*** TEXT PROVIDED Section Begins ***

Slow Burn
It’s been a long autumn this year. The colors have passed their peak (evidenced, if by nothing else, by the fact that I could barely see the lines in the parking lot at work this morning for the carpet of yellow that covered them), but only just, and they began weeks and weeks ago. I saw a flaming maple in the middle of the park at the beginning of October, all alone in its glory, the deep green of late summer still on the limbs of the trees around it. The massive maple across the street has shed most of its foliage, but others are still bearing their yellow and scarlet leaves. I saw sun light the crimson tops of the grand oaks on the front drive as I was leaving work today. Meanwhile the small oak in my front lawn rusts away quietly.
A slow-burn autumn.
My mother has nicknamed me the Dragon. It’s a nickname that brings concerned expressions to the faces of strangers and raises eyebrows among aquaintances and friends sometimes. But
family – and I mean that in the
non-biological definition of the word –
family understands the name. I love the nickname. It reminds me that there’s someone in the world who knows that deep inside of me is a burning intensity that I don’t let out very often, because it’s likely to scorch. That there’s a passion and energy there which I’m constantly reigning in just so that I can function on a day-to-day basis. That when I’ve found something to believe in, or something or someone that I love, I do it fiercely-if quietly, because I struggle to express its force.
A slow-burn intensity.
I write. I write because I’m a storyteller and because I have ideas that can only express themselves through story. But it takes me a long time to get it all down. I mull and mull and mull over scenes or plots for days or weeks or months (or years, sometimes) before I start writing them. I play conversations out in my head before I type them on the page. I run through three options of direction a scene could take before I choose one.
A slow-burn creativity.
I’ve realized that I like a slow-burn autumn. I always say that fall and spring do a lot to make up for winter and summer here in Philadelphia – they have a lot to make up for, winter is usually pretty lame and summer is stupidly hot. Fall tends to be lovely here, with brightly colored leaves dancing in blustery breezes on sunshiny days. But this slow-burn autumn makes me even happier – like all the majestic intensity of this past week when so many of the trees seemed to suddenly realize it was fall and come out dressed for the season together was made better for the wait.
And that has made me wonder if slow-burning isn’t so bad after all.
“brightly colored leaves dancing in blustery breezes on sunshiny days.” — one of those sentences that makes me read it again and again because it’s a good one.

*** TEXT PROVIDED Section Ends ***
*** PROVIDED MATERIAL Section Begins ***

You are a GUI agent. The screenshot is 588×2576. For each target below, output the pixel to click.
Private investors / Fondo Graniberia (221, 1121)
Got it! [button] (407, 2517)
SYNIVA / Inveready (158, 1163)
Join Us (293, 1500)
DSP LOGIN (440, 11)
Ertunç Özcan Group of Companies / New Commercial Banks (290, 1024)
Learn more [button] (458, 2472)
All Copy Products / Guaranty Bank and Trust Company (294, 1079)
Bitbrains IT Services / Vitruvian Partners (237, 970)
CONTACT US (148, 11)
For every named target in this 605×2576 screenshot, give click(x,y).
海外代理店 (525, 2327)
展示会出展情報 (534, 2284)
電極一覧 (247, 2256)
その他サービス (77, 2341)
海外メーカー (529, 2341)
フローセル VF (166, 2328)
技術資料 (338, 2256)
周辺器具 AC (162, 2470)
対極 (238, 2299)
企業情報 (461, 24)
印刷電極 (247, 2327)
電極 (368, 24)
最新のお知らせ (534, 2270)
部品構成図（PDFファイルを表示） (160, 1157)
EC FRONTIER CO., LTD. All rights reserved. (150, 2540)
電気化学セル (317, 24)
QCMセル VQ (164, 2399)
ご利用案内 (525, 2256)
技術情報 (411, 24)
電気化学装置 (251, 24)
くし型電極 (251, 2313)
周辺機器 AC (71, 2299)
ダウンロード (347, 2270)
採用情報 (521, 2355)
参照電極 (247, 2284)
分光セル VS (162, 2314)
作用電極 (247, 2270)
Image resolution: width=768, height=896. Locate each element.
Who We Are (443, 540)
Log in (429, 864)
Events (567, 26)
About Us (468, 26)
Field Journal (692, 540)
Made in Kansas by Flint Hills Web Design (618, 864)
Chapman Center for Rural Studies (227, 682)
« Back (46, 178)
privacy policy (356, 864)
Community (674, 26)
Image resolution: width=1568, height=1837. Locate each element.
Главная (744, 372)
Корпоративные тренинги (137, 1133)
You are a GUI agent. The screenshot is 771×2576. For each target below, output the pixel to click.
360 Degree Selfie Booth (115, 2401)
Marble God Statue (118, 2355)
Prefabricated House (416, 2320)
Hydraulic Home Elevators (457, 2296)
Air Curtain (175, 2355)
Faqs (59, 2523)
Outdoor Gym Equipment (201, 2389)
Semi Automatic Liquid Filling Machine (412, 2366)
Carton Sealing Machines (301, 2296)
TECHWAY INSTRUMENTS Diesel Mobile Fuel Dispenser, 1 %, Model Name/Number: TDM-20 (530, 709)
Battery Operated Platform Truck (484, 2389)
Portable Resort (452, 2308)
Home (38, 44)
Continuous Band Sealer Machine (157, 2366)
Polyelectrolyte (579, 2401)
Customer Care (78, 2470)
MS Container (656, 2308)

*** PROVIDED MATERIAL Section Ends ***

> [REQUIREMENT]:
In the essay "Slow Burn," why does the writer love being called the Dragon? Answer in one to three sentences.

> [RESULT OF THIS TASK]:
The writer loves the nickname because it shows that someone knows there is a burning intensity inside that the writer rarely lets out, since it is likely to scorch. It also reflects a passion and energy the writer constantly reins in to function day to day. Finally, it captures how fiercely, if quietly, the writer loves or believes in something.